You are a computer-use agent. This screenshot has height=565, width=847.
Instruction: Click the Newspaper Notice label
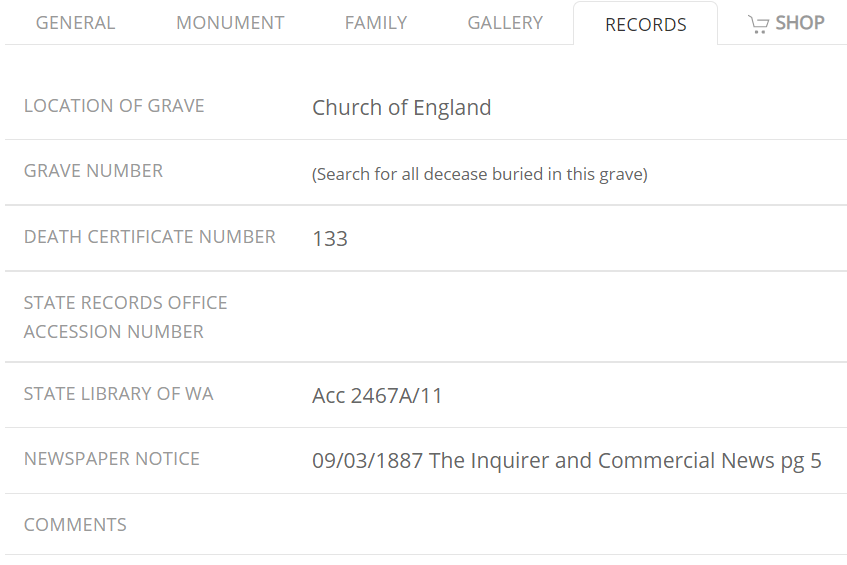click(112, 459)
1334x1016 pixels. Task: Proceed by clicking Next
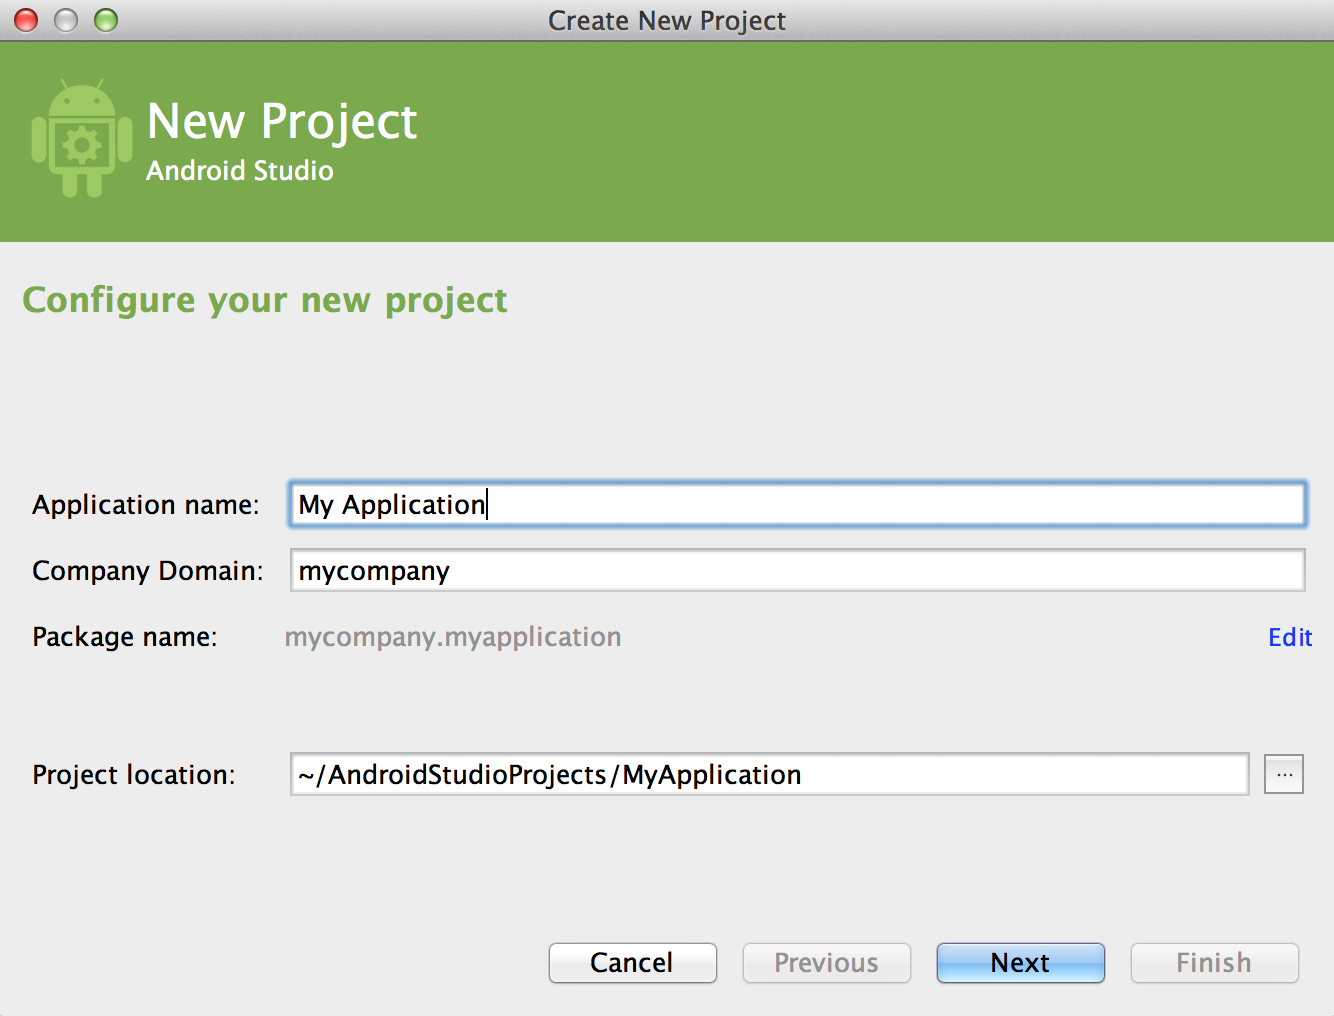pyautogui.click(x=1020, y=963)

────────────────────

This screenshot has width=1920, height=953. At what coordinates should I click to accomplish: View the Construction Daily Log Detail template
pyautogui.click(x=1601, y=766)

────────────────────

> Problem details: Recast the records from the line containing "This screenshot has width=1920, height=953." through the line containing "pyautogui.click(x=1601, y=766)", inclusive, as a Markdown table. Use the columns Row and Line, with one numbered row for each line and blank lines omitted.

> Complete response:
| Row | Line |
|---|---|
| 1 | This screenshot has width=1920, height=953. At what coordinates should I click to accomplish: View the Construction Daily Log Detail template |
| 2 | pyautogui.click(x=1601, y=766) |